Telstra Corporation Ltd (ASX: TLS) shares are nearing the buy zone.
Down 12% in just six months, Telstra shares are arguably priced for long-term investors at today's price of $5.55.
Indeed, although I previously said I'd buy Telstra at $5 per share, there are many reasons to think now could present a worthwhile point to enter the stock. In light of today's Investor Day presentations, here are three of my favourite reasons to consider owning Telstra shares:
- Valuation is becoming more compelling. Telstra currently boasts a forward price-earnings ratio of 16x and trades below consensus fair value of $5.94, according to analysts polled by The Wall Street Journal.
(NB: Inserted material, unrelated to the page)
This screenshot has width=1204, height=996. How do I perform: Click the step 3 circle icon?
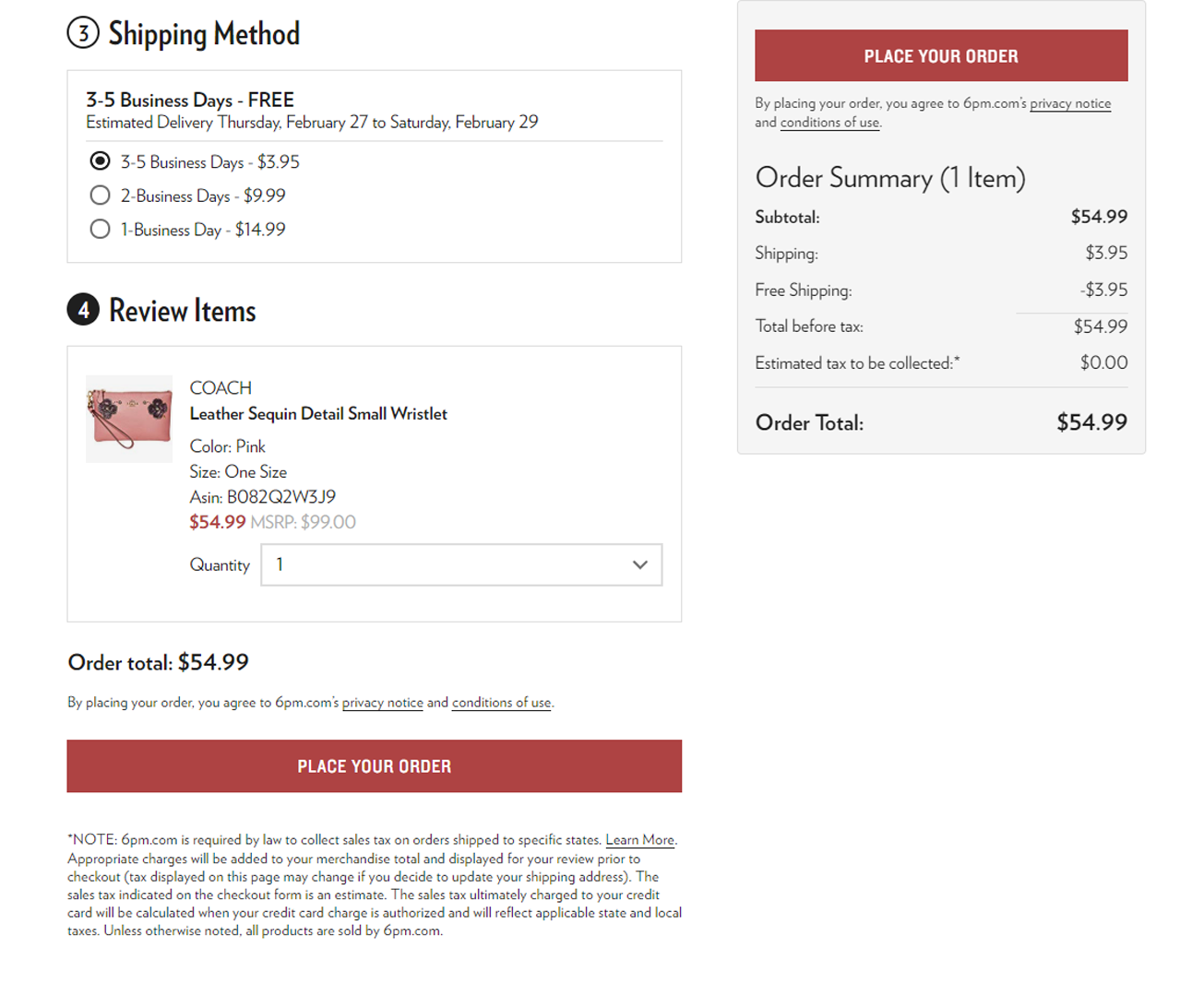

- It's still one of the ASX's best dividend stocks. Telstra is forecast to pay a dividend equivalent to 5.7% fully franked in the coming 12 months. Grossed-up for franking credits that's an impressive 8.1% — try getting that from the bank!
- Long-term growth. At today's Investor Day, Telstra CEO Andy Penn said one of the group's priorities was to, "continue to invest in long term growth." A rapidly expanding national WiFi network, divestments of non-core assets, Asian growth strategy and the increasing pervasiveness of smart devices afford Telstra excellent long-term growth potential.
Buy, Hold or Sell?
If Telstra continues to trend towards $5 per share, I'll start loading up on shares. Its defensive revenues offer shareholders a stable dividend and the ability to invest for the long term. With a new CEO at its helm, I'm excited to see what the future brings…
…now I just need the shares to drop in price.